If you think of a how-to book, the chapter titles are each benefits of their own. “How to get started in DIY” will be followed by “Tools for the Job,” “How To Plan Your Project” and “How to Start Measuring Up Your Materials” or something.
In terms of a sales letter, your skeleton copy is already written:
“In this six hour DVD course, you will learn:
- How to get Started In DIY… Even If You Have NO Experience!
- How To Pick The Best Tools For Any Job… We’ll Even Give You A List So You Don’t Have To Worry
- The Seven Things You Need To Know Before You Start Any Project
- Why Measuring Your Raw Materials Is The Most Important Part Of Any DIY Project… And our Method For Getting It Right Every Time
Assuming you have six hours of material, you’ve got a lot that you could put in a skeleton sales letter.
Add in cute little tricks like giving everything a name and throwing in some niche-specific non-sequiturs, and you’ve already got a first draft of a long form sales letter before you’ve even started.
What’s The Key Benefit Of Your Course?
Any sales letter has a USP running through it. I wrote earlier on in this series that the reason people buy a course is for structured and comprehensive learning. Your USP is something different; it’s why people are going to choose you as their teacher as opposed to someone else.
It might be that you’re the most knowledgeable, comprehensive guy out there.
Maybe you’re the best guy at structuring learning in terms of the steps people have to take.
You might have some secret knowledge that nobody else knows (this is the most common USP in the fitness industry… the five minute secret to weight loss and whatnot.)

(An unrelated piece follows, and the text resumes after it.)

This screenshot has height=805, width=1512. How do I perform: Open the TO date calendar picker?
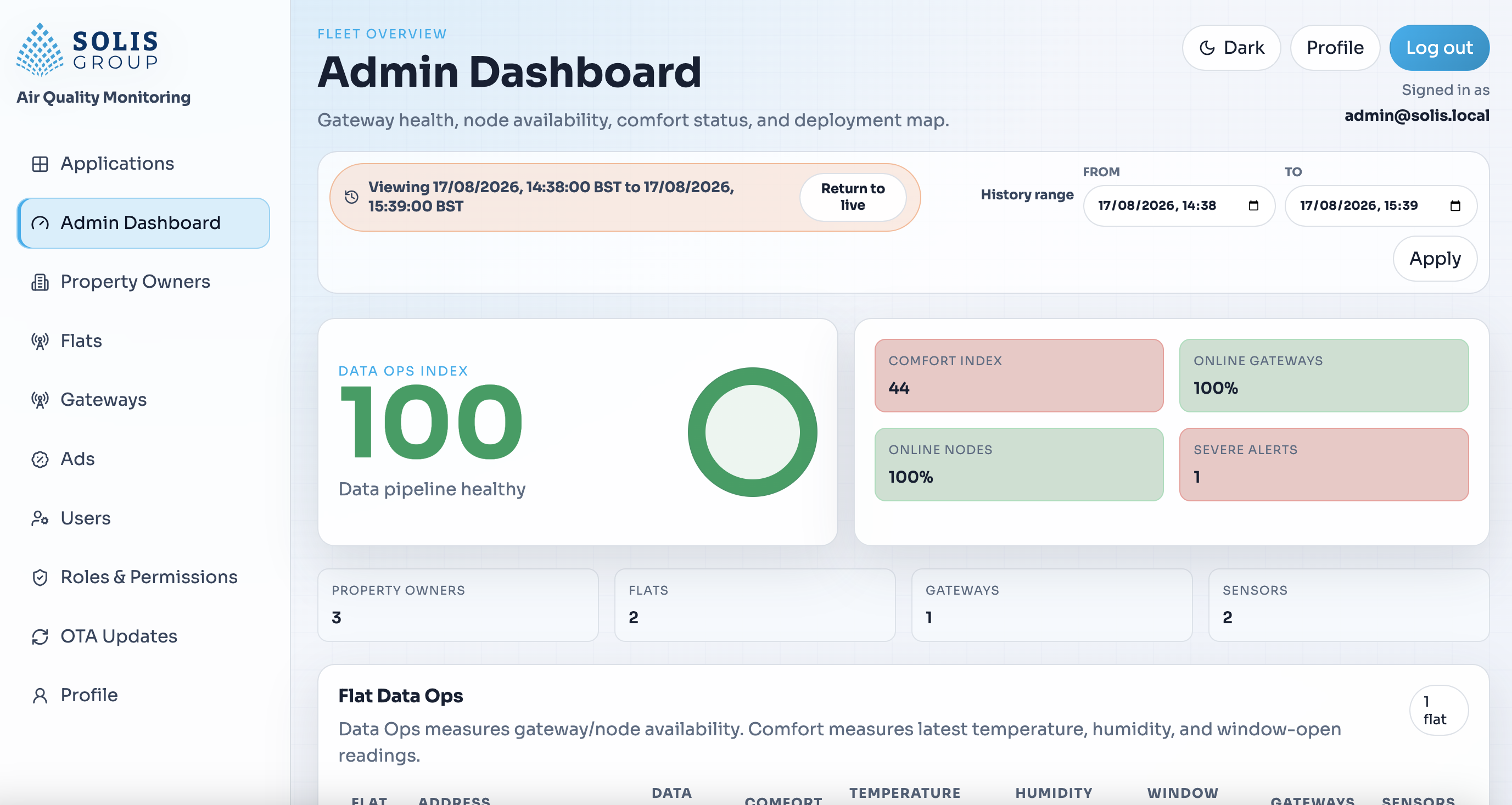tap(1455, 205)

Your USP is going to be something abstract and very product dependent, so it’s hard to give advice, but it’s the USP – the reason why you’re creating the course – which is going to trickle down throughout all your other bullet points and sales materials. Take your time working out what it is and the best way to do it.

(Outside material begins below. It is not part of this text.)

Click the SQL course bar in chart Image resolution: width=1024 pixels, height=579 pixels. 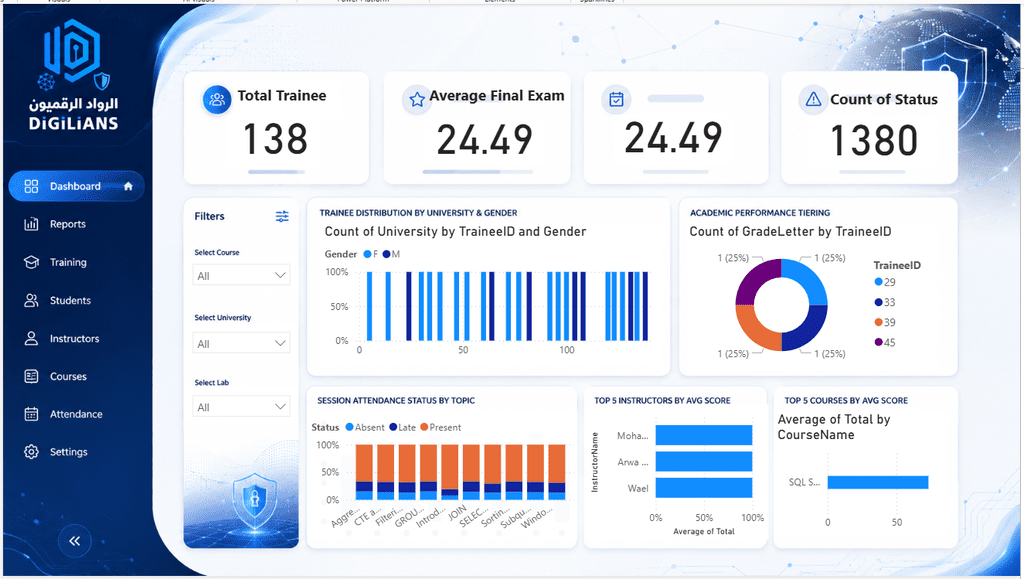878,482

Again… if you’ve created a great product, then this stage will write itself. A unique product isn’t going to sell itself, but it’s sure going to make it easier to sell itself.
Trickle-Down Sales Messages
Outside of the USP, the sales letters and other things you’ll use are basically the result of stacking the contents of your course on top of each other in different ways. This is true whether your marketing consists of a single Facebook post or a multi-part web of sales funnels which go through stories, testimonials, long-form sales letters and have your reader run the gauntlet before they become a customer.
One more thing on that though; your USP informs the contents, and the contents are also informed by the medium.
USP + Contents Page = Sales Material.
Sales Material + Medium = Your Advert.
An Example Of This
Your USP is that you’ve found an amino acid that’ll burn fat loss quicker than anything else without your customer having to work out.
Your course involves putting said USP into a regular diet. There’s a “chapter” on snack foods.
USP + Contents
Secret ingredient + Snack food = How to make your junk food binges into fat-busting yet delicious snacks.
To get to a useable advert, you need to take into account the media form you’re using.
So for a long-form sales letter, you could have a storyline of a guy who just couldn’t quit junk food and so spent hours in the gym but only got fatter and more miserable. Then he used your secret method of turning doughnuts into fat-melting treats. Now he’s awesome and girls can’t keep their hands off him and so forth.
You can’t just screenshot that story and upload the picture to Instagram. It won’t work.
For Instagram, you take the sales material + medium formula and do something that works.
Maybe a picture of a doughnut along with a caption, “I lost 50lbs eating this snack… which looks like a doughnut but isn’t really.
As you can tell from above… I’m not an Instagram marketer.
The point stands though; the medium is the “second half” to selling a product having got the USP + Contents combo nailed down.